Data partitioning was performed using a 5-fold cross-validation technique, which guarantees a reduction of possible overfitting (Refaeilzadeh et al. 2009; Kuhn and Johnson 2013). The optimisation of the model was performed by three consecutive steps:

First step: formation of the input patterns

From the preliminary tests, an initial architecture with one hidden layer with 10 neurons, a value of 0.5 for parameter S and a prediction interval equal to one was chosen. The window size and the feature selection threshold were evaluated simultaneously using a grid search technique. An average of 100 runs in the 5-fold cross-validation is shown in Figure 4. The axes of the grid search are the window size and the feature selection threshold.

Figure 4. Grid search for window size and feature selection threshold: (a) accuracy, (b) specificity, (c) sensitivity and (d) positive predictive value.

The best ACC results were found with a feature selection threshold greater than 40 along with a window size greater than 15 as shown in Figure 4(a). This finding is similar to what occurs in the case of SPC, which is shown in Figure 4(b). This situation was expected, because the dataset is imbalanced and most targets are negative. Therefore, the influence of these values on the overall ACC of the model is remarkable.

[Click-target data]
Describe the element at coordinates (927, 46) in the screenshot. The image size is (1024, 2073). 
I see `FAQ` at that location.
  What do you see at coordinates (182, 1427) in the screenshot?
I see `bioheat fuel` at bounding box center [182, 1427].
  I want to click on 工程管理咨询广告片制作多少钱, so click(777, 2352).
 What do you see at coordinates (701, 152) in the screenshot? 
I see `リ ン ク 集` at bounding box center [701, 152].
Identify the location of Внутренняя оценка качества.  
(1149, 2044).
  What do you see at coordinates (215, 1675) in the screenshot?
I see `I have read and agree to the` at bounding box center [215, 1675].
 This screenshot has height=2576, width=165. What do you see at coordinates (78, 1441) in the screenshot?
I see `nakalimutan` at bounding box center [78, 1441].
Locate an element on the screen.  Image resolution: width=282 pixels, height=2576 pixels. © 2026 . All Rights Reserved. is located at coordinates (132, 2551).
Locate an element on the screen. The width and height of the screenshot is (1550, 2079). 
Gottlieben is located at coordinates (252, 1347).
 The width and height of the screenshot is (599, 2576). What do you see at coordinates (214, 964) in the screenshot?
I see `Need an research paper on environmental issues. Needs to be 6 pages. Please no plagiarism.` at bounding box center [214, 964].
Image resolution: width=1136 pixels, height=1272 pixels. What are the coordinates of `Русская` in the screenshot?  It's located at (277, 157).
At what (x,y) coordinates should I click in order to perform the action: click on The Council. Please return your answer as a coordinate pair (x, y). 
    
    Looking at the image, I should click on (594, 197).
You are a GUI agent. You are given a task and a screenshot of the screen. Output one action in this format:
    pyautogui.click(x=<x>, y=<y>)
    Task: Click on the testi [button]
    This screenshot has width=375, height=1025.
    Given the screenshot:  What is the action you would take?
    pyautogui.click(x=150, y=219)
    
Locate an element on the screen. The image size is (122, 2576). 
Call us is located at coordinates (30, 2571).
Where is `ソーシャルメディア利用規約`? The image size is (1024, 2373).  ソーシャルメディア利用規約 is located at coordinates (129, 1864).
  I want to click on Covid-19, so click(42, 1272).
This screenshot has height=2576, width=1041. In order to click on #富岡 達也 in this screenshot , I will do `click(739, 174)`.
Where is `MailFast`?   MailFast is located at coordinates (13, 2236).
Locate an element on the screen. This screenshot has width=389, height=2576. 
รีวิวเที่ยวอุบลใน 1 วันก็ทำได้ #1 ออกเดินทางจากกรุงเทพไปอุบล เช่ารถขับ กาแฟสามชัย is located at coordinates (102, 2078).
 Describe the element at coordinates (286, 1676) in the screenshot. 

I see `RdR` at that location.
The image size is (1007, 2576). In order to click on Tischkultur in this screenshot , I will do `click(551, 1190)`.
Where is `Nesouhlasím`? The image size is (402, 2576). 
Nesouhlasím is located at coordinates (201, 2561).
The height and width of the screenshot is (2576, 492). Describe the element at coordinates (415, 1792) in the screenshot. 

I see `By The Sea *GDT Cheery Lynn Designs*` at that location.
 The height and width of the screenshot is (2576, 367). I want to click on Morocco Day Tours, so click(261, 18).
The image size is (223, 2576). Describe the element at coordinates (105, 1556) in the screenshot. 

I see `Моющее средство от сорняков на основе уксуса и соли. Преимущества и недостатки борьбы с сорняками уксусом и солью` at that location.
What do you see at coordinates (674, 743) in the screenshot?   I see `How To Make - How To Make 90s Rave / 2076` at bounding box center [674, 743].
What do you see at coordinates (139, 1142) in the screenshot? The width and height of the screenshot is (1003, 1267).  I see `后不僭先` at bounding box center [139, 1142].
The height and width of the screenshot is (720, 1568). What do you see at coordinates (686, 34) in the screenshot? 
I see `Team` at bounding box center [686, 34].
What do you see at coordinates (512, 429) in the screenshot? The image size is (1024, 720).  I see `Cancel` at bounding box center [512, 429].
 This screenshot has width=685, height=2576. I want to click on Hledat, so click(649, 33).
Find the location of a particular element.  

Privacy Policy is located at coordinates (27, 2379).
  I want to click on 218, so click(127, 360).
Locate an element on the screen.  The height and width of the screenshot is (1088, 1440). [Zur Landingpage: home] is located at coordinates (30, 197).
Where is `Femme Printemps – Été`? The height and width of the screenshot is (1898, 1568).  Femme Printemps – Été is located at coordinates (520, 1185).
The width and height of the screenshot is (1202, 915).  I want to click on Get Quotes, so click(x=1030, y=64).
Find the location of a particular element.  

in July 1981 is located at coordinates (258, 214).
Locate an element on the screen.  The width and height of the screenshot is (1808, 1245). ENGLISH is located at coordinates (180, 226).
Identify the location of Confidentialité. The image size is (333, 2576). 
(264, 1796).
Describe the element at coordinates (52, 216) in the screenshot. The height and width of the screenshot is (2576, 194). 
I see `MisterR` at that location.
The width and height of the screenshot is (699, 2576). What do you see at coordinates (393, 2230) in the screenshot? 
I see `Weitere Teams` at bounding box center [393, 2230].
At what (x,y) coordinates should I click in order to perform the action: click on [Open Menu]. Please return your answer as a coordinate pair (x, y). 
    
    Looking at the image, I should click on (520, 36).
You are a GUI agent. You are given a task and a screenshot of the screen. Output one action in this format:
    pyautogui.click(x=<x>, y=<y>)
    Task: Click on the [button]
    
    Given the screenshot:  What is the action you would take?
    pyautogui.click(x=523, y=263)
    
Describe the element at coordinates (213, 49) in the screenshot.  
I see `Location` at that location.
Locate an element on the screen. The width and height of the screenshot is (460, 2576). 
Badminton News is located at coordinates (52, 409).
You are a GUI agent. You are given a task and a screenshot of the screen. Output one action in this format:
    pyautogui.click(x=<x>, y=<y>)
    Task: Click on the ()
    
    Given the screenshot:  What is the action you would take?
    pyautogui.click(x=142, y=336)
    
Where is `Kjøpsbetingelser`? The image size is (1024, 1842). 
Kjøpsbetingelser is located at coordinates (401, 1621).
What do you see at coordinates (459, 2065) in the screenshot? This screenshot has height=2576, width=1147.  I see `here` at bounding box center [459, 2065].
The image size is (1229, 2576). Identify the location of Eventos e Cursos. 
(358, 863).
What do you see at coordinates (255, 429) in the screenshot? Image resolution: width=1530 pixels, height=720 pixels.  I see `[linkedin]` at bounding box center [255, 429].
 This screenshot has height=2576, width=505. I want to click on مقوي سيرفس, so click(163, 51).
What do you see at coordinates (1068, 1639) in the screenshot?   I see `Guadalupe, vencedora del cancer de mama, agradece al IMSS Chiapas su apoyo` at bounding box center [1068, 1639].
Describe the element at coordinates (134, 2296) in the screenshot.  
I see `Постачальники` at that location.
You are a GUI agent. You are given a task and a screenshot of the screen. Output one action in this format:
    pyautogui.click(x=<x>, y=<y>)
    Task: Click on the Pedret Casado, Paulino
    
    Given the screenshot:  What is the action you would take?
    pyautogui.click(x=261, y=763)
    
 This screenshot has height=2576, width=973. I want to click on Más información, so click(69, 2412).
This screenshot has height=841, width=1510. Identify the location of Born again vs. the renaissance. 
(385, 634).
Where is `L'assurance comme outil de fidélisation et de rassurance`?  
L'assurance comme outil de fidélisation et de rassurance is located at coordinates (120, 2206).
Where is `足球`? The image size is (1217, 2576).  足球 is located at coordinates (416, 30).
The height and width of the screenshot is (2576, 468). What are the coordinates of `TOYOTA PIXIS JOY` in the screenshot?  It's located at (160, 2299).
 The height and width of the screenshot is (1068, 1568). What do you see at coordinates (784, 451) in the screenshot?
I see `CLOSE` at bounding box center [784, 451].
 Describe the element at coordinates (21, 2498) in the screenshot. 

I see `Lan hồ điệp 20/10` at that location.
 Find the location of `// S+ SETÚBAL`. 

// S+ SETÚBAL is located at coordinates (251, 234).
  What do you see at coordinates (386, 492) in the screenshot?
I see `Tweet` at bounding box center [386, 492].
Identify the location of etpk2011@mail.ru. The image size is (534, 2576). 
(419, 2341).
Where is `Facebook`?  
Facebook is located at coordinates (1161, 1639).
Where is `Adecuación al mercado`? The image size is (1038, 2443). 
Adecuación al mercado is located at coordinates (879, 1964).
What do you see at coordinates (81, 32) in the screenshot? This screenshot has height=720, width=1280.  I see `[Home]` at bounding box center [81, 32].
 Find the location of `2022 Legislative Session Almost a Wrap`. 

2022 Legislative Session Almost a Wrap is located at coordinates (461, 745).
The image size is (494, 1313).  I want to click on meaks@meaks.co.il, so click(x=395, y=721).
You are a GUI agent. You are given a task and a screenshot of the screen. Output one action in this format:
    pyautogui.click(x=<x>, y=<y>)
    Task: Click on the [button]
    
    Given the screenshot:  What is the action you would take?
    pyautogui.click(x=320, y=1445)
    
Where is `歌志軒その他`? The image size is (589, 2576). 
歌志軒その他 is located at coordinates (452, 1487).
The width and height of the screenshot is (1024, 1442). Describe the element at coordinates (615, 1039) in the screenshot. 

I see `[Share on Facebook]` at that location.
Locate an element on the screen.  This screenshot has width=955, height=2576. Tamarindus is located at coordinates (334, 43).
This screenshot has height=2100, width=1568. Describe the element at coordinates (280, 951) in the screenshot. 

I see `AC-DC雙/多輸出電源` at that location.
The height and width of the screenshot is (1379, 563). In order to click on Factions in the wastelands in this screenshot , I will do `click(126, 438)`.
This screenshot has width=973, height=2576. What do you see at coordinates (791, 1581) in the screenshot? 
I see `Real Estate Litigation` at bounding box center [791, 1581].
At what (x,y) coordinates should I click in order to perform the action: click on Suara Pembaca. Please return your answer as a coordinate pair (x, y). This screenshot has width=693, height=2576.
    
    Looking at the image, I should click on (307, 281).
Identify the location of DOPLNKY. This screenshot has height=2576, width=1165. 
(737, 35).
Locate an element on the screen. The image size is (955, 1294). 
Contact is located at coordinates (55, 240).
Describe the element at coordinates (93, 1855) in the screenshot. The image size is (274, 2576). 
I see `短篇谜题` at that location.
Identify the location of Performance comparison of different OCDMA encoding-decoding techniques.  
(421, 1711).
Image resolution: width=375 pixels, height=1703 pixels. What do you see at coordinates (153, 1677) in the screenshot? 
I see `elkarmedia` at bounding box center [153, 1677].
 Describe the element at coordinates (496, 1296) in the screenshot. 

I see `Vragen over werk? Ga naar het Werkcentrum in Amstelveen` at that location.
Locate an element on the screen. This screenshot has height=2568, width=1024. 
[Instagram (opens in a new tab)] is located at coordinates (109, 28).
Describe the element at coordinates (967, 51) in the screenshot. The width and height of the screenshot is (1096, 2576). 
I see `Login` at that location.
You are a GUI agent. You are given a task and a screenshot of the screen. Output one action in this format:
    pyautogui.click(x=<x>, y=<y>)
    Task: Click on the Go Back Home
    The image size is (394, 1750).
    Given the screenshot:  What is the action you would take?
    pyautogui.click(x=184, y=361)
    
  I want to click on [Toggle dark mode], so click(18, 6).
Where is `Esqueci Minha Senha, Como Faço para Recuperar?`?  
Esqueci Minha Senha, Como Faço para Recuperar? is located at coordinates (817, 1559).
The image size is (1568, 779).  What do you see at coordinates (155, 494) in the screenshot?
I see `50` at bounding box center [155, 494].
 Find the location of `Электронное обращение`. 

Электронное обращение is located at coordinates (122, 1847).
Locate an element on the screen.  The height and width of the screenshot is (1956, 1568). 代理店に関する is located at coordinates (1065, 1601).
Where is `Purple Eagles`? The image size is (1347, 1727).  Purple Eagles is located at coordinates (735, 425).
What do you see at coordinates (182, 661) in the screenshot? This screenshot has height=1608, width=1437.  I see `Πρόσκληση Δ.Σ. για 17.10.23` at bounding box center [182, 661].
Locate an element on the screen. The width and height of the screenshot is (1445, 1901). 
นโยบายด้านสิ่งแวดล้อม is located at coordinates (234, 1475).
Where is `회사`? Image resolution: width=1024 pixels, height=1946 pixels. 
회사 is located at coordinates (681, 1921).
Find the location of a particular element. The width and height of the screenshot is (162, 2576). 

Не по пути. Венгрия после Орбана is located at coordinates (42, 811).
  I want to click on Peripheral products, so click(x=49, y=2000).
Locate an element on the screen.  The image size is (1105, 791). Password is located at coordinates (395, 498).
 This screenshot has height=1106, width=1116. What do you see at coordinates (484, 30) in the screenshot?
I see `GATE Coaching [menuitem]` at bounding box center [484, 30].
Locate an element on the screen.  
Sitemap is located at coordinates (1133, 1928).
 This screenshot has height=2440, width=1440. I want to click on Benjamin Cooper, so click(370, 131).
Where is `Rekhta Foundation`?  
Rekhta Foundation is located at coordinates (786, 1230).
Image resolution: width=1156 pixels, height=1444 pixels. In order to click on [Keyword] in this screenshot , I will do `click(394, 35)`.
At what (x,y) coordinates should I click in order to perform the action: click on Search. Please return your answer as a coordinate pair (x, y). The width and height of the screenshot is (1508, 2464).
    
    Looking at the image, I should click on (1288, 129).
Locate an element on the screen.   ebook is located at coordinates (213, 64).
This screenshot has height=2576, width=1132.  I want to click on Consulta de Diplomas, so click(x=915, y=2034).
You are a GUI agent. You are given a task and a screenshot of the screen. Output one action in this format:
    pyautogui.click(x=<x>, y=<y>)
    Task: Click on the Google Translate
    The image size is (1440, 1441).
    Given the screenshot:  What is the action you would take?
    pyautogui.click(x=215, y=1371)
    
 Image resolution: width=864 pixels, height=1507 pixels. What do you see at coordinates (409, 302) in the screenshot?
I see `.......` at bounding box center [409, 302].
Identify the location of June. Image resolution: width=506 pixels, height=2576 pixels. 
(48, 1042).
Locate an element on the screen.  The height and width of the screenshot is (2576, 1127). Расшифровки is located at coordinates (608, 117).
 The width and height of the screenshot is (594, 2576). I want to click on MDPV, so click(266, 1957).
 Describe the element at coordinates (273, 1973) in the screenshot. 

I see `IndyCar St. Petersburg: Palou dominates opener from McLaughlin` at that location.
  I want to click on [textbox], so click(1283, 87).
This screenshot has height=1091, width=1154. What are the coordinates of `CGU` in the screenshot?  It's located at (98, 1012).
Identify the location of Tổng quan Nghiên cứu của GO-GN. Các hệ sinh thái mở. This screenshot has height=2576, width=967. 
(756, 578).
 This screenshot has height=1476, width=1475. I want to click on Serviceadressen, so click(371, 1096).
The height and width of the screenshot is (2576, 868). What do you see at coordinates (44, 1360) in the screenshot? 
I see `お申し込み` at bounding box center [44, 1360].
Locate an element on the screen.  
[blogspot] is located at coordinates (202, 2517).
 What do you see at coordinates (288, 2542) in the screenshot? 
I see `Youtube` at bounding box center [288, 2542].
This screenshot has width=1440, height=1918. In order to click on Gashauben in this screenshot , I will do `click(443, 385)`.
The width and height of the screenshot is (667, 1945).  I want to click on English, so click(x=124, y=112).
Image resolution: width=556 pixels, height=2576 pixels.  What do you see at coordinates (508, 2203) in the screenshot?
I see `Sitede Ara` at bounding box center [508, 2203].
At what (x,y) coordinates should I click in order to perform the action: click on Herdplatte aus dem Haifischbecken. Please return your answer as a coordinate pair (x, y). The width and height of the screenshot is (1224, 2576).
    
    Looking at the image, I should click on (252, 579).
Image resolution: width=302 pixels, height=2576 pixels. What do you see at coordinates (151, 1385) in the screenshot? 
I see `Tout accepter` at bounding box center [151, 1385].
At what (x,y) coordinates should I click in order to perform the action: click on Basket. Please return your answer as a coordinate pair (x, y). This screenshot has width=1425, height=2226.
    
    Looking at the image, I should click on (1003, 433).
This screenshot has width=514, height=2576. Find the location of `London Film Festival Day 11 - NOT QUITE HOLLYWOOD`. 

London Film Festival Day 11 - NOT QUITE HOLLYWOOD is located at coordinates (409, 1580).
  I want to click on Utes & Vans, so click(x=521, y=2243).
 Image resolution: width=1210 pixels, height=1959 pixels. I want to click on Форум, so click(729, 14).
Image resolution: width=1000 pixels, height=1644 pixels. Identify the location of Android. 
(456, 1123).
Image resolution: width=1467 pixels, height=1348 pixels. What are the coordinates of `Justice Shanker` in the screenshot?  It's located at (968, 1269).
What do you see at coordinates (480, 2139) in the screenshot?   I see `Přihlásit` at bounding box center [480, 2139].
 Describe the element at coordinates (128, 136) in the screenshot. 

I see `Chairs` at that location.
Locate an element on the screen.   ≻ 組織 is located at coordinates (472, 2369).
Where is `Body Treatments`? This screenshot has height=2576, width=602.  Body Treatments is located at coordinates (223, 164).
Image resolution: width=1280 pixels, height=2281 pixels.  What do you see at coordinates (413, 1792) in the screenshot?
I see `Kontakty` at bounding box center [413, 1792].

Problem 1: Reproduce the model-optimization passage from "Data partitioning was" to "positive predictive value.".
Problem 2: Based on the model-optimization passage, mark each statement yes or no and quote the words that decide it: (a) Data partitioning used a 10-fold cross-validation technique. (b) The initial architecture had one hidden layer with 10 neurons. (c) Most targets in the dataset are positive.
Problem 3: Summarize the model-optimization passage in two sentences.

Worked solution 1:
Data partitioning was performed using a 5-fold cross-validation technique, which guarantees a reduction of possible overfitting (Refaeilzadeh et al. 2009; Kuhn and Johnson 2013). The optimisation of the model was performed by three consecutive steps:

First step: formation of the input patterns

From the preliminary tests, an initial architecture with one hidden layer with 10 neurons, a value of 0.5 for parameter S and a prediction interval equal to one was chosen. The window size and the feature selection threshold were evaluated simultaneously using a grid search technique. An average of 100 runs in the 5-fold cross-validation is shown in Figure 4. The axes of the grid search are the window size and the feature selection threshold.

Figure 4. Grid search for window size and feature selection threshold: (a) accuracy, (b) specificity, (c) sensitivity and (d) positive predictive value.

Worked solution 2:
(a) No: "Data partitioning was performed using a 5-fold cross-validation technique"
(b) Yes: "an initial architecture with one hidden layer with 10 neurons"
(c) No: "the dataset is imbalanced and most targets are negative"

Worked solution 3: The model was optimized in three consecutive steps using 5-fold cross-validation, and the first step fixed an initial architecture and then evaluated window size and feature selection threshold together by grid search. The best accuracy came with a threshold greater than 40 and a window size greater than 15, and specificity showed a similar pattern, which was expected because the dataset is imbalanced and most targets are negative.